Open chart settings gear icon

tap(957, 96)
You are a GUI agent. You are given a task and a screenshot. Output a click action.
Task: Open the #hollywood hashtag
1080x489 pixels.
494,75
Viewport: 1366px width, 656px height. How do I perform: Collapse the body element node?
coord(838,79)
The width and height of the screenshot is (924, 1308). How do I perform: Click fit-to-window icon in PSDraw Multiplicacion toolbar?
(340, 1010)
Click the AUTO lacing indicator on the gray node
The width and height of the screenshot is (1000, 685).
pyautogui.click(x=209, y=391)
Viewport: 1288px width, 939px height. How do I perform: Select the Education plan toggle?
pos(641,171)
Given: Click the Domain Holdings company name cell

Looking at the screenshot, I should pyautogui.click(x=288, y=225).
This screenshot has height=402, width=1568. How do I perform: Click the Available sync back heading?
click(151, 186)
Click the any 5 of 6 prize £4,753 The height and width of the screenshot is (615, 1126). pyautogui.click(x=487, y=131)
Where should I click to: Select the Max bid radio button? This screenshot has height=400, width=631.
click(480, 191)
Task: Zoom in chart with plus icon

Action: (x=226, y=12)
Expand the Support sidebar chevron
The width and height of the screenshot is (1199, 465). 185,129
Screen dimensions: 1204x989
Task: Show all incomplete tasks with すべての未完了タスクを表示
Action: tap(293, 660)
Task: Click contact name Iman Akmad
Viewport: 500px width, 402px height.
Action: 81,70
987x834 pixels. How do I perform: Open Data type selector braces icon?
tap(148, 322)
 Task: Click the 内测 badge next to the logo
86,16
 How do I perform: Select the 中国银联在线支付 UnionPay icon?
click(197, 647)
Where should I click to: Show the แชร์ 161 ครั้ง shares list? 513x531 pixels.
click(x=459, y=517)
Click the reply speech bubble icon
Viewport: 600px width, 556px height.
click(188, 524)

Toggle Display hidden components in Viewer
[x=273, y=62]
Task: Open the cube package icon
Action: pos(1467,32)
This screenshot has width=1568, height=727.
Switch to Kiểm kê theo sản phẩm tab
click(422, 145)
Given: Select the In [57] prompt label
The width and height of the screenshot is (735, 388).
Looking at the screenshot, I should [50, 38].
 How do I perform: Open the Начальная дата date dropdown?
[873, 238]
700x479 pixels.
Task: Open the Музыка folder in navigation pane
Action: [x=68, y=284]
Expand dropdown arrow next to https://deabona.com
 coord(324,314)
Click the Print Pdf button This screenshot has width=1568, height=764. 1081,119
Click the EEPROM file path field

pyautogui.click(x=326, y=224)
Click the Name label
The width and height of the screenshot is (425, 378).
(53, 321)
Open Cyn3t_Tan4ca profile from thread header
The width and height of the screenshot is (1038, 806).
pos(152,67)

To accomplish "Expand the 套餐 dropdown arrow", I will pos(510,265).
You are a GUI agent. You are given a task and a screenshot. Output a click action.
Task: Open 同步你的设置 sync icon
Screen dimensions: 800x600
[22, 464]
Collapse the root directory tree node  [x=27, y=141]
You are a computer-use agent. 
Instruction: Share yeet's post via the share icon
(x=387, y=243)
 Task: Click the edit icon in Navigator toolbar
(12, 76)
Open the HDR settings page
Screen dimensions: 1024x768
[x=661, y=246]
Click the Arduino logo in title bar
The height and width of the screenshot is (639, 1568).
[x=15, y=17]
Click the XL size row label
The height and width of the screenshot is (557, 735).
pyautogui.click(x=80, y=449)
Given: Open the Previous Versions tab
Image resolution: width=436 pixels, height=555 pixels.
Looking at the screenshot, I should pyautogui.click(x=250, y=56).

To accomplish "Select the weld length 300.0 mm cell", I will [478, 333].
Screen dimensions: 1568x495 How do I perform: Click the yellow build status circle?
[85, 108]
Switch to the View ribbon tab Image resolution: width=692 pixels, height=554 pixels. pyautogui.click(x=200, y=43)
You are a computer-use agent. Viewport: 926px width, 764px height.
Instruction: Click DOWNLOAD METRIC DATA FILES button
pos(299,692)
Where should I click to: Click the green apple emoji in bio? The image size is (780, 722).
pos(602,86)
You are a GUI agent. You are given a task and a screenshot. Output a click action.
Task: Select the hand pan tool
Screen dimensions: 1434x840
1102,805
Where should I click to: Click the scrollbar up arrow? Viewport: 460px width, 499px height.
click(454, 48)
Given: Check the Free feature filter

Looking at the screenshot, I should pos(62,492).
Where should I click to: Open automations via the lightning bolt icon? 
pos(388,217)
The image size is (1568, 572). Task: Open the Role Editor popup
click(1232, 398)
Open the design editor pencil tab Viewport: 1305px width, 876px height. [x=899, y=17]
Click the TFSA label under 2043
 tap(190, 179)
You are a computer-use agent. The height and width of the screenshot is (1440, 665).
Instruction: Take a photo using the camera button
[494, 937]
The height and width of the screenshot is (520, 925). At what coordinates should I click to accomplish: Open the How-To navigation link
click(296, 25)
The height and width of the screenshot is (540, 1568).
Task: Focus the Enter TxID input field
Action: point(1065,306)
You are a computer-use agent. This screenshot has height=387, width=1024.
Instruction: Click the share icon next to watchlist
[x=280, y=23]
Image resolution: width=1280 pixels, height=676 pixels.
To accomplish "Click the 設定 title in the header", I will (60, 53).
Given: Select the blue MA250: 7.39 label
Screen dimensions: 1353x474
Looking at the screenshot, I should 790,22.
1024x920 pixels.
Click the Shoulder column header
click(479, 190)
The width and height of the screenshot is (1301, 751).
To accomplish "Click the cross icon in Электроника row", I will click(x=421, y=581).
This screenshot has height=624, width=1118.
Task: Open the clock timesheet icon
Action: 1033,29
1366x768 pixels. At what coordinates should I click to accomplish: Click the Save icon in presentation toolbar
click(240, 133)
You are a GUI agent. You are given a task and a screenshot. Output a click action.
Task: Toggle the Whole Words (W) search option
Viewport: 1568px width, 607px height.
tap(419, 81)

- _DESCRIPTION OF THE TASK_: Write out word for word only the lines from the one with "Image resolution: width=1280" to the end of the material, both ends included.

- _EXERCISE RESPONSE_:
Image resolution: width=1280 pixels, height=676 pixels.
To accomplish "Click the 設定 title in the header", I will (60, 53).
Given: Select the blue MA250: 7.39 label
Screen dimensions: 1353x474
Looking at the screenshot, I should 790,22.
1024x920 pixels.
Click the Shoulder column header
click(479, 190)
The width and height of the screenshot is (1301, 751).
To accomplish "Click the cross icon in Электроника row", I will click(x=421, y=581).
This screenshot has height=624, width=1118.
Task: Open the clock timesheet icon
Action: 1033,29
1366x768 pixels. At what coordinates should I click to accomplish: Click the Save icon in presentation toolbar
click(240, 133)
You are a GUI agent. You are given a task and a screenshot. Output a click action.
Task: Toggle the Whole Words (W) search option
Viewport: 1568px width, 607px height.
tap(419, 81)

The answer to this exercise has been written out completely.